Elizabeth Taylor creía que su primer Oscar, por Una mujer marcada (1961), se lo dieron por pena, aseguraba que sus ojos no eran color violeta y reconocía sin rodeos su obsesión por Richard Burton. Todo ello en un documental estrenado en Max, basado en una larga y perdida entrevista de 1964.
A lo largo de la charla, Taylor desgrana su vida desde su llegada a California procedente de su Inglaterra natal y su descubrimiento del mundo del cine hasta ese 1964 en el que tenía 32 años, ya había ganado un Oscar y estaba recién casada con Richard Burton, su quinto marido. Son unas cintas de audio que permanecieron perdidas durante décadas y un material que Meryman pretendía utilizar para escribir un libro sobre la actriz, que nunca llegó a hacer.
Elizabeth Taylor: Las cintas perdidas, que cuenta con J. J. Abrams entre los productores, traza un retrato de Taylor muy alejado de la imagen pública que proyectaba por su estatuto de estrella mundial y por una vida personal jalonada de maridos. «Tal vez por mi vida personal sugiero una imagen ilícita, pero no soy ilícita, tampoco inmoral. He cometido errores y he pagado por ellos, aunque nunca es suficiente. Sé que nunca seré capaz de saldar esa deuda«, comienza la actriz. En ese momento atravesaba un momento de felicidad junto a Richard Burton, al que había conocido durante el segundo rodaje de Cleopatra (1963), que se había interrumpido dos años antes debido a que ella cayó enferma de neumonía y hasta tuvieron que hacerle una traqueotomía para salvarle la vida y que pudiera respirar.
Precisamente, Taylor estaba convencida de que su primer Oscar se lo dieron por la pena que produjeron en Hollywood sus problemas de salud y la cicatriz que desde entonces adornó su cuello. Porque, en sus propias palabras, Una mujer marcada era una cinta «horrible». «Debieron de sentir pena por mí, porque creo que la película es vergonzosa».
No se mostraba nada condescendiente consigo misma la actriz, que relata desde sus inicios en películas como La cadena invisible (1943), en la que conoció a uno de sus grandes amigos, Roddy McDowall, cuando ambos eran solo unos adolescentes. McDowall y James Dean fueron los amigos que la ayudaron a superar sus diferentes fracasos matrimoniales, y a partir de Gigante (1956) Rock Hudson se convirtió en otro de sus grandes apoyos. Con ellos olvidaba sus temores por que no la tomaran en serio como actriz —señala especialmente los problemas que tuvo con George Stevens durante el rodaje de Gigante— y su inestabilidad personal, que se solucionó con su tercer marido, Mike Todd, aunque la felicidad le duró apenas un par de años, ya que el productor falleció en un accidente aéreo.
Superó su muerte con Eddie Fisher, su siguiente marido, que era el marido de una de sus mejores amigas, Debbie Reynolds, —»nunca le quise», reconoce la actriz— aunque la verdadera pasión la encontró con Richard Burton, con el que se casó dos veces, una relación vivida de cerca por el gran público.

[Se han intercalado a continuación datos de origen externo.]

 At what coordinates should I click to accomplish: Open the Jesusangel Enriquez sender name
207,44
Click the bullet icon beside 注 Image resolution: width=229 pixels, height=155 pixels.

Y más allá de sus maridos, la actriz habla de sus sentimientos, de sus frustraciones, de su relación con sus hijos o de lo poco valorada que se sentía en Hollywood. Criticaban sus elecciones, como cuando todos la aconsejaron no participar en De repente, el último verano (1960) por tratar sobre la homosexualidad. «Si hubiera sido mas ambiciosa con mi carrera habría hecho Ben-Hur«, asegura. Pese a todo, consiguió un segundo Oscar por ¿Quién teme a Virginia Woolf? (1966).
También cuenta curiosidades como que sus ojos nunca fueron violetas —»fue una licencia poética de un periodista»— sino azul oscuro, que le gustaba el sexo aunque no se consideraba un símbolo sexual, y que pese a que lo intentó porque era un hombre casado no pudo «evitar» amar a Richard Burton.
El documental se completa con unas imágenes de los últimos años de vida de la actriz y de cómo se volcó en recaudar dinero para investigar el sida tras la muerte de su amigo Rock Hudson.
Puedes descansar en paz, Eli, has sido y serás una de las grandes, sin duda.